Voces de un tiempo de silencio
Camilo José Cela, Blas de Otero y Antonio Buero Vallejo revolucionaron la novela, la poesía y el teatro de la posguerra. Este año se celebran sus centenarios
La celebración de primeros centenarios tiene una indudable capacidad implicatoria, al menos entre quienes ya andamos por encima de la cincuentena. En los últimos y turbios años sesenta, la conmemoración de los grandes escritores de fines del siglo XIX suscitó discusiones, consagraciones y anatemas acerca del papel de los intelectuales en la política, cuando tal cosa era fruta prohibida por el franquismo. Los centenarios de la llamada generación del 14, que dominaron los años ochenta, alumbraron —ya con mayor optimismo ambiental— la feliz confluencia de vida, literatura y participación cívica. Y la celebración de las gentes de 1927 y de sus aledaños —justo en el quicio de la centuria pasada y la presente— registró un notable índice de autocomplacencia y euforia por cuenta de la creatividad ajena.
¿Qué hacer con los centenarios de ahora mismo, cuando la misma palabra “centenario”, asociada a la iniciativa pública, ya está bajo sospecha y es recuerdo de dineros malgastados? De añadidura, los centenarios recientes —desde 2010, más o menos— hablan de la Guerra Civil y de la posguerra, de fracasos, recelos y baldías esperanzas, precisamente en un tiempo que ya tiene su propia y abundante ración de desencanto e impotencia. Puede que, en fin, hablen demasiado de nosotros mismos…
Blas de Otero, en 1956
La raíz amarga.

== Datos proporcionados ==
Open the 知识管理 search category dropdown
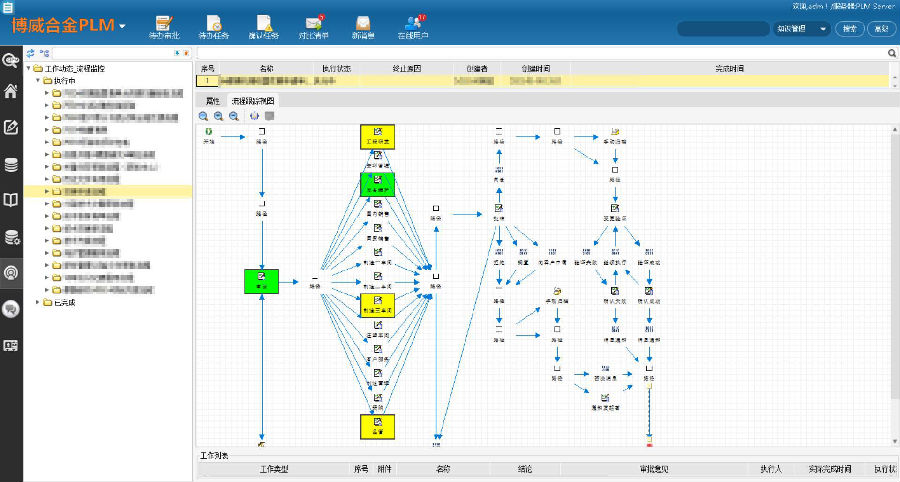coord(802,29)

== Consigna ==
Prosigue el texto sobre los centenarios de Cela, Otero y Buero Vallejo desde el punto en que termina. El listado no hace falta para resolver esto.

== Respuesta propuesta ==
El azar de sus nacimientos en 1916 ha juntado ahora a los tres nombres que quizá encarnaron mejor el mundo de aquella larga posguerra: Camilo José Cela o la pugna por hacerse con la notoriedad y la herencia de sus antecesores, a los que llamaba “los del 98”; Antonio Buero Vallejo o el empeño de desvelar la tragedia oculta y despertar así las conciencias dormidas; Blas de Otero o la fe en lo perdido y la decisión dolorosa, casi masoquista, de disentir. Se han sucedido ya algunos centenarios —el de Celaya en 2011, por ejemplo— y vendrán otros más —enseguida, el de Gloria Fuertes en 2017; luego, el de Miguel Delibes en 2020, el de Miguel Labordeta en 2021 y el de José Hierro en 2022— que albergarán ecos similares, pero después ya muy pocos portarán esa parte de las biografías respectivas que hunde sus raíces en los años incitantes de la República y su experiencia del horror en los días de la Guerra Civil.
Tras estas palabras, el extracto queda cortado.